> [Objetivos]
**a)** Copie do texto sobre o Jogo dos Quatis o trecho entre "Jogos Educativos" e "jogo de regras.", inclusive.
**b)** Dê sequência ao texto sobre o Jogo dos Quatis, começando logo após a última frase apresentada.

Há mais de cinco anos, o Jogo dos Quatis vem sendo
utilizado em turmas de sexto ano do ensino fundamental na
fixação de ecologia, apresentando resultados significativos na
retenção de conceitos (MATOS et al., 2007). O presente artigo
apresenta o Jogo dos Quatis como estratégia didática para o
ensino de ecologia e ressaltar a importância do jogo educativo
nos processos de ensino e aprendizagem, não priorizando a
apresentação de resultados empíricos referentes ao uso do Jogo
dos Quatis, o que já foi realizado em outros trabalhos (MATOS
et al., 2007; 2008).
Jogos Educativos
O jogo representa uma atividade lúdica, na qual predominam as regras sobre a situação imaginária, estando em conformidade com o significado proposto por Piaget (1990) para o jogo de regras.

> [Dados extraídos]
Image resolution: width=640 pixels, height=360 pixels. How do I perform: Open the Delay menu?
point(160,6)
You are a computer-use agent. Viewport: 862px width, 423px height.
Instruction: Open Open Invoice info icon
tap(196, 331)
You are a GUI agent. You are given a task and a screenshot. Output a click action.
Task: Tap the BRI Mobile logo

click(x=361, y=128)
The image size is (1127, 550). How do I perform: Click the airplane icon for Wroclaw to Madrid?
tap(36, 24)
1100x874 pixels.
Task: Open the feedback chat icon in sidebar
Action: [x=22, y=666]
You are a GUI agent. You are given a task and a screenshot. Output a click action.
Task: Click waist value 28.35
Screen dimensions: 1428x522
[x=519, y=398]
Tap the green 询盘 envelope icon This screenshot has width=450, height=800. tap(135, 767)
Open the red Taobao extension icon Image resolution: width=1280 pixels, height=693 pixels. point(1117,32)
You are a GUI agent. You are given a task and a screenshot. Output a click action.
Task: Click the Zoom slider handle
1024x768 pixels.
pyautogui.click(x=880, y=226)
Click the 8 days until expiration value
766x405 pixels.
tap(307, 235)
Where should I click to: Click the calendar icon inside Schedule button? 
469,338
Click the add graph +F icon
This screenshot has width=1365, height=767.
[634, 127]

> [Respostas abaixo]
**a)**
Jogos Educativos
O jogo representa uma atividade lúdica, na qual predominam as regras sobre a situação imaginária, estando em conformidade com o significado proposto por Piaget (1990) para o jogo de regras.

**b)**
Para compreender a visão de jogo na teoria psicogenética, é necessário considerar que, para Piaget apud Giusta (2003), à “[...] medida que o sujeito assimila/acomoda, a função de organização faz-se presente para integrar uma
nova estrutura a uma outra preexistente que, mesmo total, passa a funcionar como subestrutura”.
Piaget (1975) apresentou a teoria da equilibração, segundo a qual o equilíbrio entre a assimilação e a acomodação é considerado como um mecanismo auto-regulador, fundamental para assegurar ao sujeito uma interação eficiente com o meio.
Cada equilíbrio de nível superior atingido funciona como um novo ponto de partida para formações mais amplas, que tornam o sistema cognitivo do indivíduo mais poderoso em sua relação com o mundo (GIUSTA, 2003).
Os jogos, para Piaget (1990), podem ser classificados em quatro categorias baseadas na evolução das estruturas mentais da criança. Na concepção piagetiana, o Jogo dos Quatis pode ser considerado um jogo de regras.
Segundo Macedo et al. (2005), o jogo de regras implica na assimilação de esquemas e na coordenação de pontos de vistas distintos. Devido ao seu caráter essencialmente social, o jogo de regras favorece a cooperação, ao submeter às ações dos sujeitos às regras.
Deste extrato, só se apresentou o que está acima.